Shoes! What woman doesn’t love shoes? I sure do. I have loved shoes ever since I was a teenager. Once I started making my own money, I was buying all the shoes I could for my closet. Shoes are the finishing touches to any outfit evoking feelings of power and strength, giving us definition and height. We can have our Cinderella moment of walking into a crowded room and all eyes are on us. What woman doesn’t love a moment like that? I mean, anything is possible with the right shoes. But have you ever wondered what kind of impact shoes make in the world of art apart from fashion? How are artists utilizing shoes in their artwork?
Interestingly, I came to find contemporary artists have a way of using shoes to express feminine energy and the female body. Recently on the Tambaran 2 Gallery’s Instagram page, I found Jeff Muhs’s 2012 Decommissioned Shoe and Amy Nelder’s 2013 Perfect Pairing. Both artists evoke feminine energy and the female body in their work through their use of color, shape, and technique. Despite how different Muhs and Nelder create their art, one being a sculpture and the other a painting, a high-heeled shoe remains the focus. Both contemporary artists use a high-heel shoe to create a focal point for their viewers, and their use of color and material in their work helps the high-heel stand out. Nelder and Muhs want their audience to pay attention to the high-heeled shoe, especially to how it’s molded and painted within their work. From their work, their audience will learn shoes do not have to be on a woman to correlate to the female form.
Jeff Muhs is a painter and designer from New York who began sculpting in 2011. At first glance of his Decommissioned Shoe, a black, strappy Manolo Blahnik-designed high heel in the middle of a block of concrete, the heel in the middle caught my attention first before taking in the concrete. Interestingly, the high heel is filled with concrete to the point of expansion, which helped create an hourglass shape—a shape most often identified with the likeness of a woman’s body. So, through the use of concrete and a designer shoe, Muhs created a statue conveying feminine energy. But what were Muhs’s motives behind this sculpture of only a single heel and concrete?
“My sculpture often employs objects that I refer to as ‘High Design,’ exploring concerns of taste and desire that inform our sensibilities towards the female body and design objects. I exploit them in a way to draw attention to the objectification of the female body and its relationship to the patriarchal lineage of Modernism” Muhs shared.
I had the pleasure of speaking with Muhs, discussing his inspiration for the Manolo Blahnik shoe in his sculpture. He endorsed how the high heels of ‘high design,’ and along with the female body, his sculpture explores the patriarchal lineage of Modernism. According to his website, Muhs is known for using many objects like shoes, “as objects of constraint” molded into concrete. Using concrete in his sculptures is his specialty. For instance, to create Decommissioned Shoe, Muhs poured concrete that was still hardening as it ran through the Manolo Blahnik shoe, enabling him to create the hourglass shape of the sculpture. The idea of the concrete holding the Manolo Blahnick shoe together references holding a woman together. Shoes bind the female experience.
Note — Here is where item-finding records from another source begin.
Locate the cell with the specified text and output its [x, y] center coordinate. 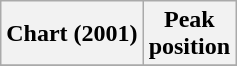
Peakposition [189, 34]
Chart (2001) [72, 34]
From the cell containing the given text, extract its center point as (x, y) coordinate. 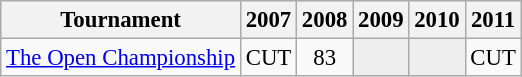
2009 (381, 20)
83 (325, 58)
2011 (493, 20)
2007 (268, 20)
Tournament (121, 20)
The Open Championship (121, 58)
2008 (325, 20)
2010 (437, 20)
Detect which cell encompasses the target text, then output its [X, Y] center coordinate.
Originally from San Francisco, artist Amy Nelder created Perfect Pairing in 2013. Her painting is giclee, a digitally reproduced fine art print on canvas that focuses on a pair of red high-heeled pumps. Centered in the middle of the frame, the pumps sit on a marble table accompanied bya half-full glass of red wine adorned with a red lipstick stain at the top of the wine glass. Also, surrounding the pumps are an abundance of opened and closed red lipsticks. The painting screams feminine energy through its illustration of feminine objects and the color red. Thus, evoking femininity and sexuality. Although there’s no woman present, Nelder has instead rendered the essence of a woman.
How do we begin to breakdown Nelder’s work? Just by looking at it, we know the pair of red pumps and the color red itself are essential to this painting. Nelder’s style of artwork is part of a collection she refers to as Pop Trompe L’oeil. This unique name means embodying “high realism infused with pop au courant imagery.” Through this type of imagery, Nelder focuses on items that enhance the female experience. She sees beauty in these items of femininity and she finds a story within them to paint. She honors what makes a woman feel feminine. According to her website, “she seeks to convey the subtle but meaningful layers of simple human interaction, to impact appreciation of the joys, and ironies, of our lives.” Nelder celebrates and appreciates the beauty and joy in feminine objects, such as the red pumps, the wine glass with red wine, and the red lipsticks in Perfect Pairing. All those items she painted are the many layers of a girl’s night out routine. Lastly, I learned before she was an artist, Nelder was an opera singer. Therefore, along with her domestic moments, she wanted to ensure her use of red was “rhythmic and lyrical” like music.
Shoes in contemporary artwork are seen as abstract and symbolize femininity. Like fashion, high-heeled shoes in art make women feel feminine, sexy, and empowered. What enables this further is the use of color and designer brands. From Muhs, they are a centerpiece holding a woman together, and from Nelder, high-heeled shoes are the essence of femininity. Being a shoe lover, I am so happy to see shoes in contemporary artwork expressing and representing the female body and energy thanks to the amazing work of Muhs and Nelder.